トランプ氏の豹変を受けて、2016年11~12月には、「トランプ・ラリー」と呼ばれる株高・ドル高が進みました。
トランプ大統領の経済政策
大統領選期間の発言では、トランプ大統領は低所得者層の味方で、大企業や富裕層に厳しいイメージでした。ところが、実際にやったことはその逆でした。大規模減税では、大企業・富裕層に大いなるメリットを与えました。その財源として、低所得者向けの給付カットを行いました。
これまでの共和党大統領と異なる異端児と見られていましたが、実際はきわめて資本主義色の強い、伝統的な共和党の政策を実行してきたと言えます。米国株式市場は、トランプ大統領の「豹変」を好感して、大きく上昇しました。
EUとの通商交渉
徹底的に戦う姿勢を見せながら、ある程度、EU(欧州連合)側の譲歩を得られるメドがたつと、一転して友好的な姿勢に転じました。
日本との通商交渉
徹底的に戦う姿勢を見せておいて、突如友好的になり、また厳しい姿勢を見せるなど、ころころと態度を変えています。
北朝鮮との外交交渉
明日にも米国から先制攻撃を仕掛けるような姿勢を見せておいて、突如、米朝首脳会談に応じる豹変ぶりを見せました。
このように、トランプ大統領は、いい意味でも悪い意味でも、「豹変」を繰り返してきました。中間選挙の結果が出たあと、また豹変することはないのでしょうか?

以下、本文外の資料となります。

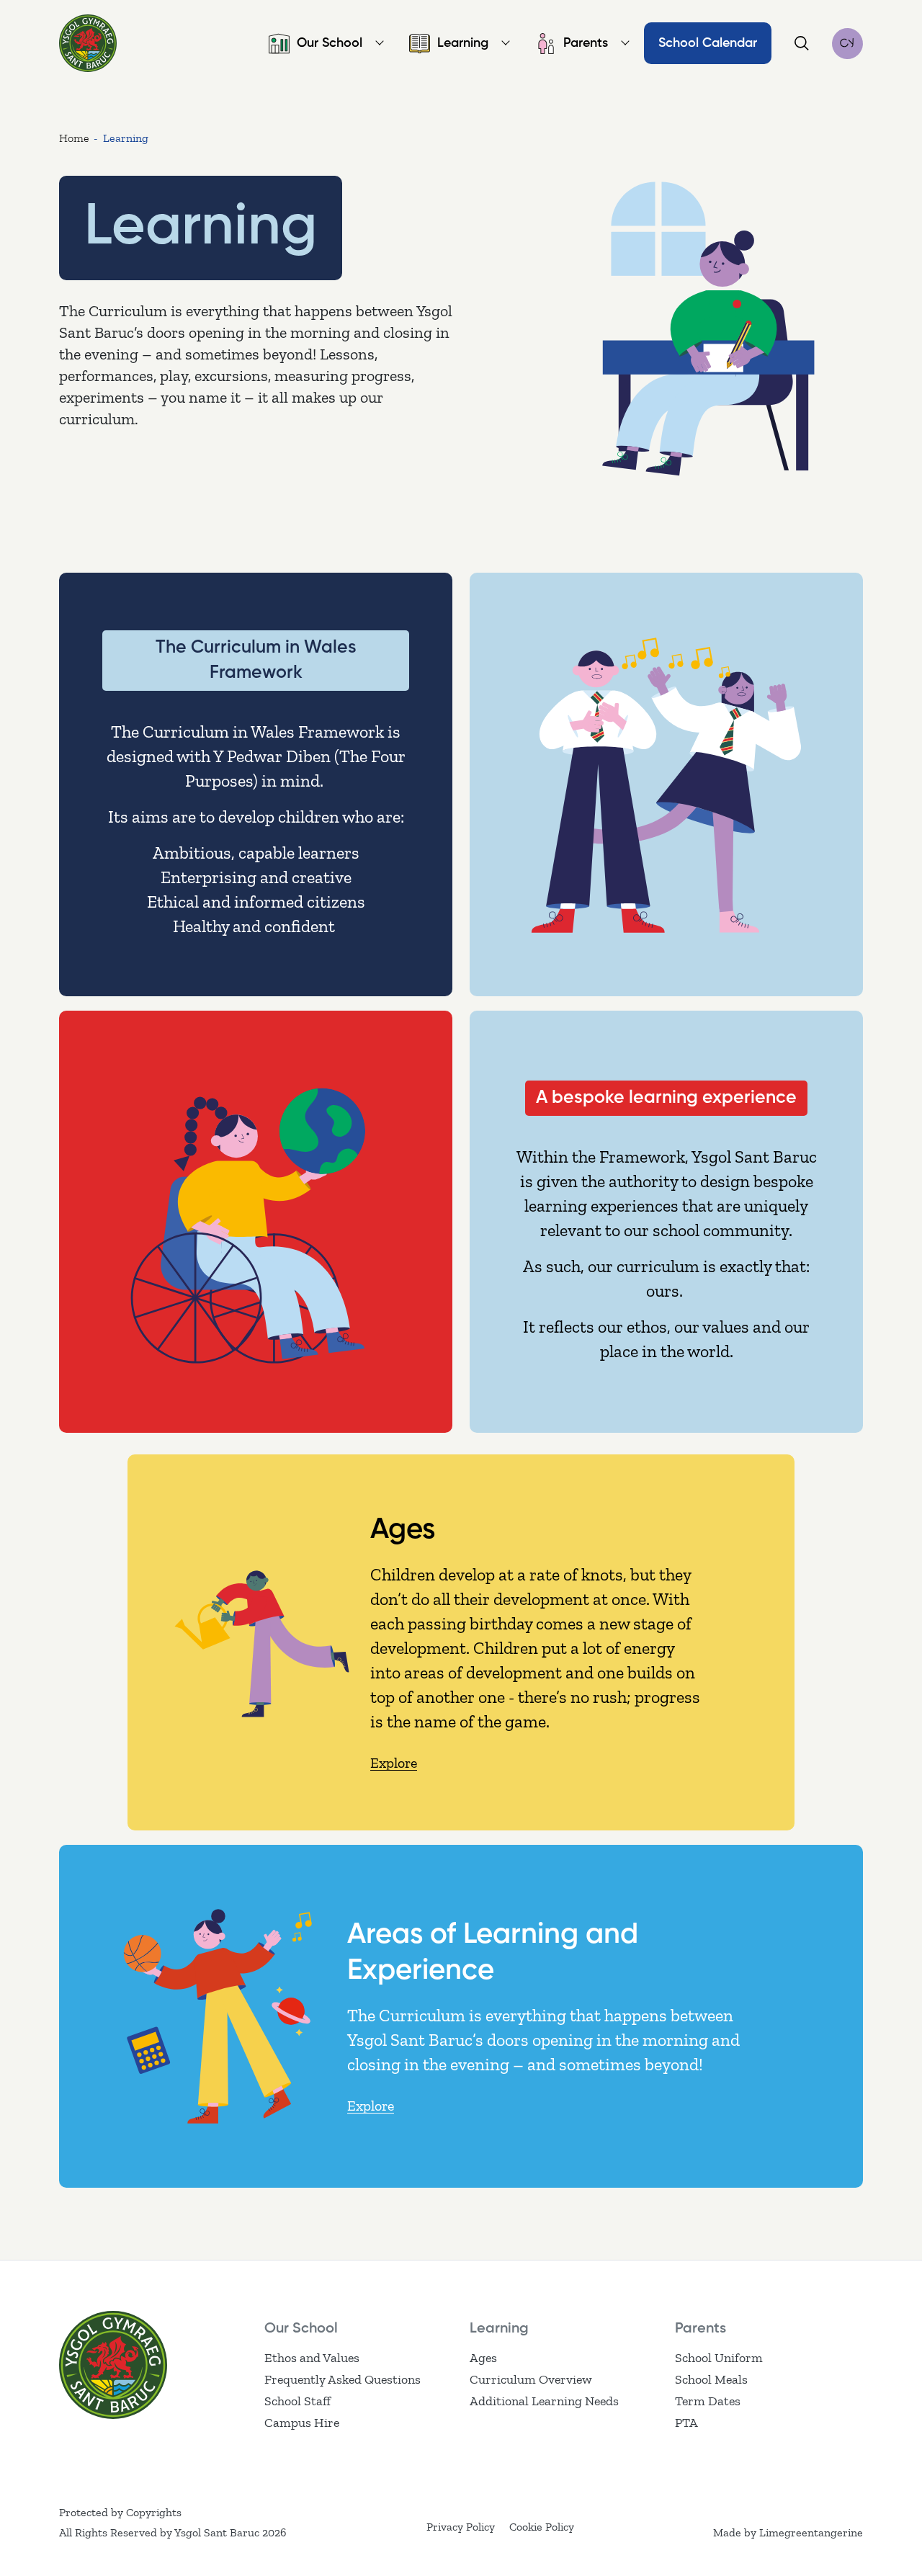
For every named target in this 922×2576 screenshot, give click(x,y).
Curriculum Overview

ベストシナリオは以下の通りです。共和党が予想以上の勝利を収めた後、トランプ大統領が豹変して、「中国との交渉で融和姿勢を見せる」ことです。トランプ大統領の強いリーダーシップの元で、米中関係が改善に向かう期待が出れば、世界的な株高につながるでしょう。
ただし、ワーストシナリオも考えることはできます。共和党が敗北し、指導力を失ったトランプ大統領が「対外強硬策をさらに強める」シナリオです。可能性は低いと思いますが、想定はしておきます。
以上、結論のない話で恐縮ですが、さまざまな可能性に対し、柔軟に対応できるように、心の準備をしておく必要があると思います。